Problem to solve
Return, exactly as written, all lines from the line containing "Focus the Pesquisa search field" to the end of the entries below, with both ends included.

Data supplied
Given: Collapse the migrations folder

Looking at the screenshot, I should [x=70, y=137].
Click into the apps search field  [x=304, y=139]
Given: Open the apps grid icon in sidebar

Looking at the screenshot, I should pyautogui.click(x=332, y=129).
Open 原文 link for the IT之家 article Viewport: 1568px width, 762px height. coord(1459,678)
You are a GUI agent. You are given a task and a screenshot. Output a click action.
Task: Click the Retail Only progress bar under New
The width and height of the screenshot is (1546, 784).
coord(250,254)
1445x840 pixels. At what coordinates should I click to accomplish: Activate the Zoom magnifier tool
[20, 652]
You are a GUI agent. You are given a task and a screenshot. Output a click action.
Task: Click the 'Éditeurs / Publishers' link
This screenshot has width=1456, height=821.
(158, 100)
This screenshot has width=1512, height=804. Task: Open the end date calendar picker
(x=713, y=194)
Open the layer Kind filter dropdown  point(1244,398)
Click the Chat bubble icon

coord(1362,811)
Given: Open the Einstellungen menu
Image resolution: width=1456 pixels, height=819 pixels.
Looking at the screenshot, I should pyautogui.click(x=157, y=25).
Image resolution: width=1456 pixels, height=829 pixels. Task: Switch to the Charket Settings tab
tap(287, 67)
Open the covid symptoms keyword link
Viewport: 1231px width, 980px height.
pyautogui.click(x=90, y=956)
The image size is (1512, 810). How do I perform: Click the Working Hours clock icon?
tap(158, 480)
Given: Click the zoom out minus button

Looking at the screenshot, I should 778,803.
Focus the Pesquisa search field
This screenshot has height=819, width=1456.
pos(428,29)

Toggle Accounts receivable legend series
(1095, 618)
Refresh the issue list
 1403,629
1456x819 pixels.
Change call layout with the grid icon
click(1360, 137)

Answer to the exercise
Focus the Pesquisa search field
This screenshot has height=819, width=1456.
pos(428,29)

Toggle Accounts receivable legend series
(1095, 618)
Refresh the issue list
 1403,629
1456x819 pixels.
Change call layout with the grid icon
click(1360, 137)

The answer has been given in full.